Shrink Wrapped: FANTASTIC VOYAGE
This week sees the release of Ant-Man, the first shrinking film in quite some time. To celebrate the return of this odd genre we’re looking back at some of the best shrinking movies ever.
Isaac Asimov did not create Fantastic Voyage. It’s possible that you thought the 1966 movie was based on his book - for years I certainly did. Even at the time many people thought that the movie was based on Asimov’s work because his book - an adaptation of the script - came out well before the film. It turns out that Asimov, being one of the fastest writers in modern history, simply managed to get his book finished and released well before the film, which saw delays in post-production.
The movie is actually based on a story by Jerome Bixby (who wrote the original Star Trek episode Mirror, Mirror) and Otto Klement, and that story was a Jules Verne throwback set in the 19th century. The movie took the concept - shrinking down to explore the space within a human - and put a Cold War spin on it, including imagining a world where both the US and the USSR have competing shrinking divisions in their militaries!
In the film a Soviet defector with important knowledge about shrinking is wounded when the CIA is extracting him from behind the Iron Curtain, leaving him comatose with a blood clot in his brain. The only way to save the man and get the info he has is to miniaturize a team of doctors within a sub and send them to his brain to destroy the clot with a big ass laser gun. The crew of the sub Proteus has only 60 minutes to do their job, as a flaw in the shrinking process forces miniaturized things to grow back to full size after an hour. While that should be plenty of time, things go wrong as soon as they enter the body and that’s before a hidden traitor among them starts sabotaging the mission.

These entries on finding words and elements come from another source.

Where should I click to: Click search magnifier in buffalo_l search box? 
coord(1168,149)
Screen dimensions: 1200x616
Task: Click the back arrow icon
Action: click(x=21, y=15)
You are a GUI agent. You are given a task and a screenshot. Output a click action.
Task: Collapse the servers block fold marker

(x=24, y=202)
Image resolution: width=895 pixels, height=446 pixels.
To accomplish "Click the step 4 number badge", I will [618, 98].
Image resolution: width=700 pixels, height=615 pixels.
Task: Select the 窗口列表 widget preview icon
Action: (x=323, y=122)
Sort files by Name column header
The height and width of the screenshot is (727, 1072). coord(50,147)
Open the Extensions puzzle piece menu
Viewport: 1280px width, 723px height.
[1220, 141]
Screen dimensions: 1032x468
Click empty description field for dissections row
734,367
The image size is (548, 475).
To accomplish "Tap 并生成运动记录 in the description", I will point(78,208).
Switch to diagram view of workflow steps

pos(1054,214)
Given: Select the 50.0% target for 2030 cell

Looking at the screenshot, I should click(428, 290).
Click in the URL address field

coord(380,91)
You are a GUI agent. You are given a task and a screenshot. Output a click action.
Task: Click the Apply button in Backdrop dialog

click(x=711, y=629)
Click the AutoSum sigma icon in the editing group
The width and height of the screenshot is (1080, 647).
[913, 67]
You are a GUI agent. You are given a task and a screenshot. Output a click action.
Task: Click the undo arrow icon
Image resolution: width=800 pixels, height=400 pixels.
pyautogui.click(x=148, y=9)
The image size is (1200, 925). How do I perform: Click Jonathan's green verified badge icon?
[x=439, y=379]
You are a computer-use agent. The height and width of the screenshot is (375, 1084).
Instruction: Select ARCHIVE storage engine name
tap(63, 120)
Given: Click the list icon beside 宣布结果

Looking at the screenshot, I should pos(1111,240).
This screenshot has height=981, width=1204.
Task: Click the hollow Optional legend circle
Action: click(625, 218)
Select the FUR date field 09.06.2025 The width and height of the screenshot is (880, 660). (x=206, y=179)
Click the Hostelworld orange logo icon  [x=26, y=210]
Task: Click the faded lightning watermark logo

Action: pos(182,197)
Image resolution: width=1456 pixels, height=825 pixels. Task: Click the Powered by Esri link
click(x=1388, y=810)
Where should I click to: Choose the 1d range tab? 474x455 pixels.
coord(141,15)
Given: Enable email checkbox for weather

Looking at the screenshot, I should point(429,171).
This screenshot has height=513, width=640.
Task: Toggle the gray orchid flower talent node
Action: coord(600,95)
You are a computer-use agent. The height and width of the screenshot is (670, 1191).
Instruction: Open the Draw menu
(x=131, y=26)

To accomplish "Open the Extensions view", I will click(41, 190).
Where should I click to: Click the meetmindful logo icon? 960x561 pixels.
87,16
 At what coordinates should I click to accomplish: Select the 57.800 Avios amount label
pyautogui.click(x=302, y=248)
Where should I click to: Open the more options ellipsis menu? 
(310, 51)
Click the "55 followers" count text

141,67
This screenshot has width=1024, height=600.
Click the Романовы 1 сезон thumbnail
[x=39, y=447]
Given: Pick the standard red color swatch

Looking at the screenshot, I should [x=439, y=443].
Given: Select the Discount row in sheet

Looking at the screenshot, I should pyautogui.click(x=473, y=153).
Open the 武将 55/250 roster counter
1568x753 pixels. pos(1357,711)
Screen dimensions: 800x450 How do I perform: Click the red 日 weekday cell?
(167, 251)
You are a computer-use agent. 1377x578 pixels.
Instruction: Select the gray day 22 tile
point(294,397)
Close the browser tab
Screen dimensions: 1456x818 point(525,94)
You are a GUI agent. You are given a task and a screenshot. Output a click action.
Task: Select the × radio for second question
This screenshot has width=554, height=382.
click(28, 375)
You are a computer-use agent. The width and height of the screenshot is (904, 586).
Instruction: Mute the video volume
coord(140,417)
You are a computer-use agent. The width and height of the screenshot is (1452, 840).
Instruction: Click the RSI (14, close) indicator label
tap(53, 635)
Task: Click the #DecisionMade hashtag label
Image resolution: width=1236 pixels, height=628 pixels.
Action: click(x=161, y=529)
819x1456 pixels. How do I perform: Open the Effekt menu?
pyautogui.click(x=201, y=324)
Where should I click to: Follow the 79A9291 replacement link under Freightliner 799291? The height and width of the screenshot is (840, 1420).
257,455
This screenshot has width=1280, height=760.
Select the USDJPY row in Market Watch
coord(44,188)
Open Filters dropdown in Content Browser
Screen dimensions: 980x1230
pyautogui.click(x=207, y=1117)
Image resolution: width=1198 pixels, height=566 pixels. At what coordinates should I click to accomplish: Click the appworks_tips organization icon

Asmiov’s novelization is, technically, better than the movie - as a real scifi writer Asimov took it upon himself to fix the film’s science loopholes (they leave an entire fucking sub inside the defector - it should grow in size at the end of the film and explode him from the inside out. Asimov fixed this in the novel) - but the movie itself is the sort of delightfully batshit spectacle that is so fun it’s hard to worry about the flaws. The journey within the body is realized in a way that is both psychedelic - an early encounter with blood cells calls to mind 2001, which was still years away when this was released - and charmingly stagebound. The actors, including young Raquel Welch and a wonderfully unhinged Donald Pleasance (I’ll give you three guesses who the traitor is), are in wetsuits hanging on wires pretending to swim around inside veins, billowing lung tissue and amid the constantly firing neurons of a cave-like brain.
Revisiting Fantastic Voyage now, years since I last watched it, what really struck me was the film’s go-getter attitude about science and progress. The movie is filled with things that are intended to be state of the art but, half a century later, are so outdated as to make the whole thing prosaic. One military man calculates how fast the Proteus can get through the heart with a slide rule, while the opening credits are printed out by teletype with a ticking analog watch and spinning analog dials in the background. It reminds you that we got to the Moon using computers far less powerful than the phone you carry in your pocket - the 1960s can-do attitude towards tech is on display in every frame of the film.
James Cameron was playing with a remake of Fantastic Voyage for a while, but I can’t imagine how the movie works today. This is a film from a time when we thought it was important to put a man in a tin can and shoot him into space; today we do all that work with robots. A modern version of this film would have technicians remote piloting nanites, a dreadfully dull proposition that removes the human element. This is a movie about explorers and about wonder - a lot of the scenes involve characters being astonished at what they see - and we simply don’t have those same elements in our culture today. We may all be impressed by the images beamed back to us from Pluto this week, but it’s not the same without the human element, without the brave men and women going there, as opposed to sending robots to go there for us.